In fact, Churchill went further and gave Kleist a letter laying out his views which he could show to the army officers if it would persuade them openly to oppose Hitler’s mad gamble. He ended by saying that, once Britain went to war, it would fight until the bitter end. Victory or death were the only options. Churchill also promised to pass Kleist’s views on to the Foreign Secretary.
Kleist came out of the meeting much happier but Edward, who by now knew Churchill quite well, hoped that his ‘bullishness’ had not misled Kleist. Edward was convinced that Britain would never go to war to defend Czechoslovakia but, of course, it was not up to him to say so.
It was with some relief that he delivered Kleist to his train that evening. There had been no assassination attempt, no journalistic debacle, nothing in short to which Ferguson could object. However, when he left Victoria, he again saw Major Stille who eyed him with such cold hatred that a shiver ran down his spine. When he looked back the man had gone, but he was aware that he now faced two deadly enemies – the murderer of his friend, Eric Silver, and at least three others as well as an agent of the German Government who must now know that he was working for Special Branch or MI5. Edward did not make the mistake of underestimating his enemy. He knew Stille of old as a ruthless man who would not hesitate to kill if he thought it necessary.

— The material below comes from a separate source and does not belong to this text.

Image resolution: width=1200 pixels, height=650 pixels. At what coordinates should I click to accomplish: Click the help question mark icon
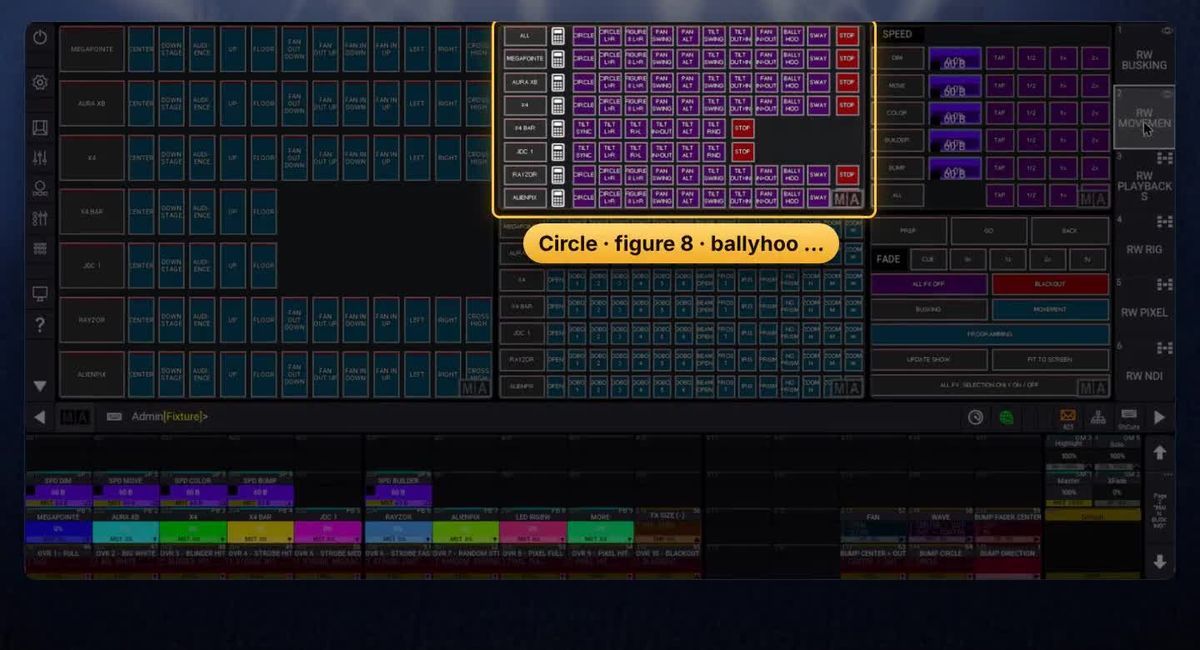tap(40, 325)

When he got back to Albany he felt drained and even Fenton’s offer of lamb cutlets did not make him feel much better. He opened a bottle of his favourite claret and when Fenton came into the drawing-room to tell him that his supper was ready, he found him fast asleep in an armchair.
7
On his return to Henley, the first thing he did was visit Verity. He found her very much better and she said she was feeling stronger.
‘The last time they examined my sputum, Dr Bladon said I was much improved.’
‘Good, I’m glad,’ Edward responded weakly.
‘You know, if I don’t improve, they’ll have to collapse my lung.’
‘Collapse your lung?’ he echoed, feeling ill himself. ‘That sounds unpleasant.’
‘You can say that again! They take away your ribs . . . well, not
your
ribs,
my
ribs, and press the lung down. You see, the bacilli can’t live if the lung doesn’t work. Oh, I’m sorry. You’ve gone quite pale.’
‘I . . . Please don’t tell me any more, V. It makes me feel . . .’
‘I don’t see why you should feel ill just because I tell you what I’m in for,’ she said with something of her old combativeness. ‘Oh well, let’s change the subject. You remember Kay Stammers?’
‘Of course!’
‘Well, she’s invited me to see her plane. There’s an airfield not far from here. Or rather it’s just a field at the moment but they are beginning to convert it into an aerodrome in case – if there’s a war – the RAF need it. Kay flies all over the place. That’s what I’m going to do when I’m better.’
‘I thought you were going to be a tennis player.’
‘I can do both, can’t I? Look at Kay. She cheered me up no end by telling me about Alice Marble.’
‘Remind me who she is. I know her name.’
‘She’s a tennis player – one of the best. She collapsed on court during the French championships in 1934 and the doctors diagnosed TB. They said she would never play again. She refused to believe it and returned in 1936, fitter and faster, and beat Kay in the Wimbledon finals 6–1, 6–1.’
‘That’s right! I remember now.’ Edward knitted his brow. ‘I say, Kay’s not going to take you up in her paper bag, is she? I know you are much better but . . .’
‘Don’t worry! I won’t take any risks. I want to get better so I know I must be good and not do too much.’ The idea of Verity being good made Edward raise his eyebrows but he said nothing. ‘Kay’s been wonderful. She’s going to introduce me to her friend Phyllis King. She won the Queen’s Club ladies’ singles in ’33 and ’34 and was in the finals last year. Kay thinks she’ll win again this year.’